Editor’s note: Associate Director Meghan Meros introduces FMS’ Advent blog series, “Faith Calls Us to be Neighbors,” with a welcome story from Egypt.
Tired. Hungry. Disoriented. In need of a shower.
After traveling for nearly 24 hours to Cairo, Egypt, I was so ready to sleep, so ready to eat and to stop being in transit, and so ready to have clean hair again. Though I had made the long journey to attend a spiritual retreat with Christian young adults from around the world, it was my bodily needs that cried out for attention, and an encounter with God simply did not seem possible until those needs were met.
As Nader, a young adult from a Coptic church near the airport, drove me though the unfamiliar cityscape of outer Cairo, past tall apartment buildings and billboards, I wondered how the rest of my evening would unfold. One of the retreat organizers had made arrangements for me to stay the night at the home of Abouna (Father) Youssef Kosman, a Coptic priest, and his family, and I hoped that I could make a good impression despite feeling so disheveled.
Upon arrival at Abouna Youssef’s building, Abouna led me up to his apartment where his wife and two children were waiting. While I don’t remember the exact greetings we exchanged, these words capture how that moment was recorded in my mind: “Welcome! We are so glad to have you. Please, enter and be our guest. Eat, rest, and feel at home.”
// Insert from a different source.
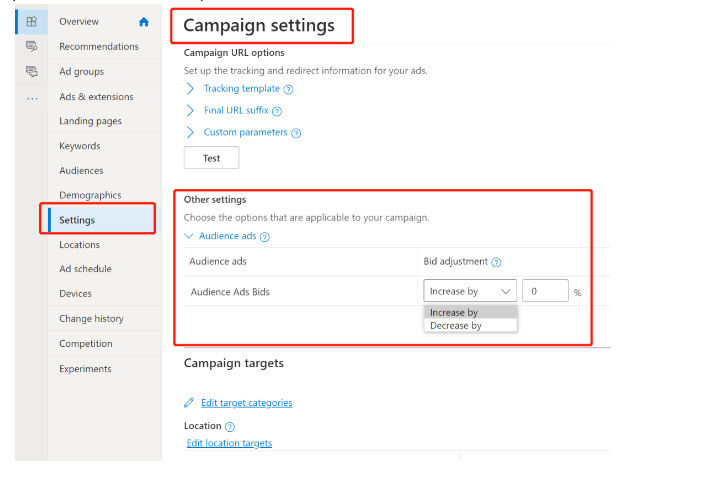Screen dimensions: 719x484
Task: Open the ellipsis more menu in left rail
Action: coord(31,97)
Eat, indeed, was the first thing we did. With the table already set, Abouna Youssef invited me to say grace, and it was a dear moment. I felt honored to lift my voice to God on behalf of those of us gathered, especially since Abouna Youssef knew so little about me. Sure, grace before meals may seem low on the prayer hierarchy—a perfunctory step before digging into food—but it’s still prayer, and I was a foreigner, a
Catholic, a traveler cognitively impaired by jetlag. Nonetheless, my words were welcome, and I was welcome, not just on a surface level but onthe level of the spirit.
A shower and bed followed soon after dinner, but only after Abouna Youssef’s daughter, Mariam, and I had a chance to watch the video from her ballet recital at school. As a fellow dancer, I was happy to oblige, and then I hit the hay.
Unfortunately, sleep was a fitful, and there was no sleeping through the 4 a.m. call to prayer that issued from the minaret of the mosque next door. I woke up several times, and each time I felt kind of strange. Despite having been so warmly welcomed and told to make myself at home, there was no denying that I was not at home. I was thousands of miles away from D.C., outside my home culture, and not adapted to the right time zone.
And yet, I felt home enough—enough to help me realize how loved and cared for I was. Sometimes, we need the care of other people to make God’s care explicit, and that night in Abouna Youssef’s home was one of those times for me.
Moments like these are what our Advent blog series is all about.
As you follow the stories of welcome and hospitality, shared by FMS missioners, volunteers, staff, board members, alumni missioners, alumni volunteers, and FMS supporters, we hope that warm memories well up in your heart and mind, rekindling a special experience of hospitality in your own life. We hope, too, that you will share this warmth with others because that it what we, at FMS, are all about.
Reflection question: When was a time you felt God’s love through the care of someone you didn’t know?